What is White Balance

What is White Balance

What is White Balance

What is White balance

Photographers switching over to digital cameras are always asking me, “What is white balance?” Film users had no control over white balance. You bought a film balanced to typical daylight and the only other option was to switch to a special ‘tungsten-balanced’ film for shooting under studio tungsten lighting. Digital cameras, though, can compensate for different-colored lighting by altering the ratios of red, green and blue as the image is processed and saved.

Alternatively, if you have a camera that can save RAW files, you can choose the white balance setting when processing the image on your computer. By default, digital cameras adjust the white balance automatically. There will be situations, though, where you might want to override this automatic setting and choose the white balance manually in order to preserve the colors of the scene, or make sure the color compensation is correct.

White balance quality issues

Although you can change the white balance of your images later in your image editor it’s not necessarily the best time to do it. If you save your images as JPEG files when you shoot, the camera processes the sensor information before saving the file, and this processing includes white balance adjustment – the camera applies whatever white balance value is currently set. If you then go on to alter the color balance on your computer, you are in effect processing the image a second time, which introduces a degree of quality loss.

It’s best to do one of two things: either (a) choose the correct white balance setting at the time of shooting or (b) shoot RAW (unprocessed) files and process them on your computer, choosing the white balance setting at that point.

Auto vs Preset

You shouldn’t leave your camera set to auto white balance permanently because it won’t always get it right. The camera will attempt to analyze the colors in the scene and ‘normalize’ them, but it can often fail to differentiate between the color of the light and the intrinsic colors in the subject itself. In addition to this, it may attempt to compensate for atmospheric lighting conditions early or late in the day that are actually part of what you’re trying to record.

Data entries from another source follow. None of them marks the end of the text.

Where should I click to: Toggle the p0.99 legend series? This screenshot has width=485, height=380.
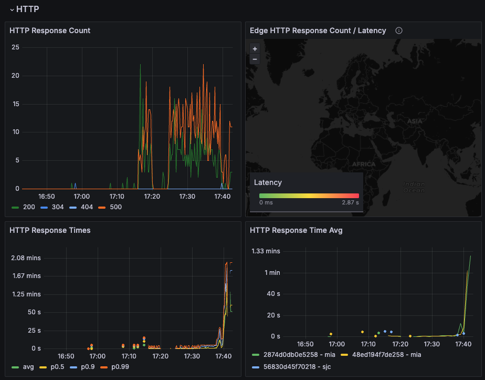[x=120, y=366]
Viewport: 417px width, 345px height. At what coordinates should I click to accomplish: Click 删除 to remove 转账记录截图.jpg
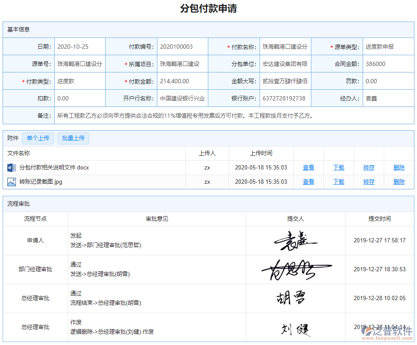[399, 182]
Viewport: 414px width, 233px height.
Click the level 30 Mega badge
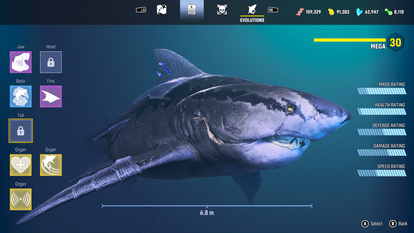tap(395, 42)
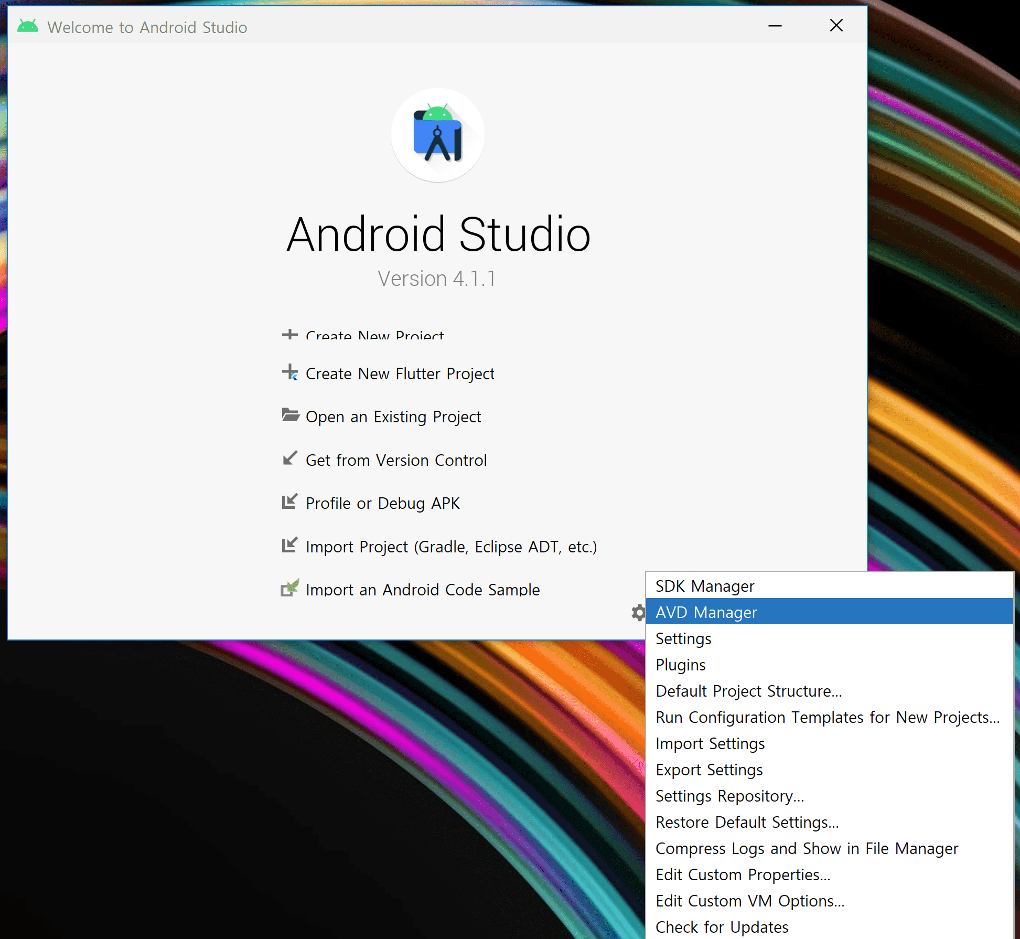This screenshot has width=1020, height=939.
Task: Click the folder icon for Open an Existing Project
Action: click(290, 415)
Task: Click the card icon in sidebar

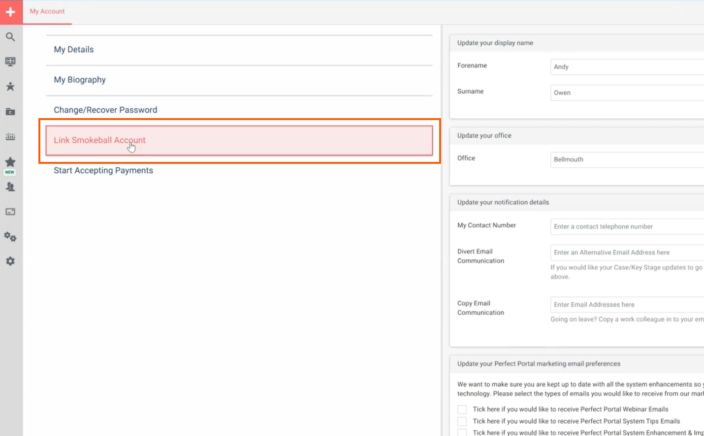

Finally, where you do want to ‘normalize’ the colors, you’ll find that auto white balance systems usually fail to compensate for extremes of lighting, like the excessive warmth of domestic tungsten lighting or the pronounced ‘coldness’ of the light in deep shade. Indeed, you may find it better to choose your white balance settings manually to suit the conditions, because at least then you’ll know how the camera is going to respond.

Auto white balance systems are not infallible. They’ll often fail to correct adequately for shady conditions, leaving images with a cold, bluish tinge. Being able to answer the question “What is white balance?” and choosing the right white balance preset produces warmer, more realistic-looking colors.